Rwanda is eyeing an economic boost from its inaugural $40 million (Rwf37 billion) bond, which was issued in London at the UK-Africa Investment Summit 2020.
The Rwandan franc-denominated paper was issued by the World Bank to finance government projects in the 2019-2020 financial year budget. The bond offers investors an annual coupon of 9.25 per cent. It matures on January 20, 2023.
“The World Bank has a big portfolio of investors, which the country will be banking on,” said Celestin Rwabukumba, the chief executive officer of Rwanda Stock Exchange, noting that the country’s nascent capital markets will benefit from the listing.
The bond, which is the seventh in sub-Saharan African that the World Bank has issued, is expected to boost confidence and help attract foreign private investment, which the country needs to achieve sustainable economic growth in the long term.
“Capacity building in local capital markets is a critical component of international development finance.
This transaction highlights the potential to grow further demand from international investors in these markets,” said Will Weaver, Head of EMEA Debt Capital Markets & Syndicate.

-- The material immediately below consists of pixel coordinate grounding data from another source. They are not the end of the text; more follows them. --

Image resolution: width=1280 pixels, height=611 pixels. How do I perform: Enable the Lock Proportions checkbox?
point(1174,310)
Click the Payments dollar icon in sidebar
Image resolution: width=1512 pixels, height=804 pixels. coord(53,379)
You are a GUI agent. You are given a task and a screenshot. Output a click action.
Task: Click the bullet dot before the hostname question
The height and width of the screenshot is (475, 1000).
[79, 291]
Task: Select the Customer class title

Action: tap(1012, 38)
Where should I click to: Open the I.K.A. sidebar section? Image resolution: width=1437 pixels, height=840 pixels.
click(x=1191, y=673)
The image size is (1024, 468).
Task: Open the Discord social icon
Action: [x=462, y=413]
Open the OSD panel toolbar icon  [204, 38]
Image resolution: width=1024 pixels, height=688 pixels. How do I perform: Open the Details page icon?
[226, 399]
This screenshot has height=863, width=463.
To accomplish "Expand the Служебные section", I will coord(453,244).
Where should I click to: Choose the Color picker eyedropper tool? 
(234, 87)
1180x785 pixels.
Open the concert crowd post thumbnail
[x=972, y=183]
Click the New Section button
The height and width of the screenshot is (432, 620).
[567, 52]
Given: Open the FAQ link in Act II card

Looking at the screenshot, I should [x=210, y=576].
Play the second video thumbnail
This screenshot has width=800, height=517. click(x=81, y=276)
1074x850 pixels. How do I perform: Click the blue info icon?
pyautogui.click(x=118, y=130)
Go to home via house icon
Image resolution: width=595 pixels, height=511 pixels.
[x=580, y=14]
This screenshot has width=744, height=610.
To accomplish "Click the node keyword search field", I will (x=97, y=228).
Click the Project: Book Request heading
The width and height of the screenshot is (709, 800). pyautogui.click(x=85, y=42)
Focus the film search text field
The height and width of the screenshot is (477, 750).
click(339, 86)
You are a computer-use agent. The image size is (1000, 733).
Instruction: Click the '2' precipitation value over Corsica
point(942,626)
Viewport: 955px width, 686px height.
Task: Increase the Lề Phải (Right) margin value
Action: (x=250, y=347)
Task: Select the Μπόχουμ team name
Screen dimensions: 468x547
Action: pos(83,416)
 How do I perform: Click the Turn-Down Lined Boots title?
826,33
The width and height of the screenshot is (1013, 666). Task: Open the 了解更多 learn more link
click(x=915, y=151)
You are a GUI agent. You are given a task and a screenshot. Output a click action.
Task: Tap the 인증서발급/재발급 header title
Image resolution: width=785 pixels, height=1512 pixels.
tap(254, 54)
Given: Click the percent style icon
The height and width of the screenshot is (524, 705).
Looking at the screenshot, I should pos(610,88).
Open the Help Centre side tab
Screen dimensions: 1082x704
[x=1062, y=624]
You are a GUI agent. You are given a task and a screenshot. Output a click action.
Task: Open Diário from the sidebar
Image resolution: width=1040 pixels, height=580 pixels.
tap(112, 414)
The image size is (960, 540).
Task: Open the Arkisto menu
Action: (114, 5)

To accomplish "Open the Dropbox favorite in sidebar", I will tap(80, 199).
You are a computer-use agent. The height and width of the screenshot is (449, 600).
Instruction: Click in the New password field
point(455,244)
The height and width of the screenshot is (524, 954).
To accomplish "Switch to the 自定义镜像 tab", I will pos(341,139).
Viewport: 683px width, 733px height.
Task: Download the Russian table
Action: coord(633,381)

In the short term, it is expected to improve liquidity as the government, the biggest paymaster in the economy, increases spending to accelerate growth.
According to the latest update by the International Monetary Fund released on January 17, 2010, domestic liquidity pressures were met through increased activity on the interbank market and use of the central bank (National Bank of Rwanda)’s reverse repo facility.
“In the long run, Rwanda is positioned as a good destination for investment and the issuance in Rwf minimises the depreciation risk,” said Maurice Toroitich, chief executive officer of Bank Populaire du Rwanda Ltd.
Mr Toroitich said rising geopolitical tensions, notably among East African countries and between the United States and Iran, and its main trading partner China, cast a shadow of uncertainty that is bad for business.
Details of the specific investments that will benefit from the bond proceeds in the budget are yet to be made public.
The government plans to increase spending by 11 per cent in the 2019/2020 financial year to Rwf2.8 trillion ($3.2 billion) from Rwf2.585.2 billion ($2.9 billion).
Donors will fund 14 per cent of the budget while the rest will come from revenue and debt, Finance minister Uzziel Ndagijimana told parliament in June last year.
Some of the priority areas in 2019/2020 include job creation, improving transportation, water and sanitation infrastructure as well as service sector in urban and rural areas.
According to the IMF, Rwanda’s macroeconomic performance remains strong as growth continues to beat expectations, averaging 10.3 per cent in the first half of 2019, on the back of a booming construction sector, robust activity in services sector, and a healthy agricultural output.
“The 2019 growth projection has been revised up from 7.8 to 8.5 per cent, with strong upside risk—especially given the recently released GDP figures suggesting that the economy grew in double digits in Q3 2019,” the IMF said in a statement released on January 17, 2020.
However, the fiscal deficit in 2018/2019 was higher than expected due to accelerated implementation of investment spending.
This, combined with stronger demand for capital-goods imports needed for construction, has led to a widening of the current account deficit.
Growth should remain strong, at around 8 per cent, over the next two-three years, the IMF said.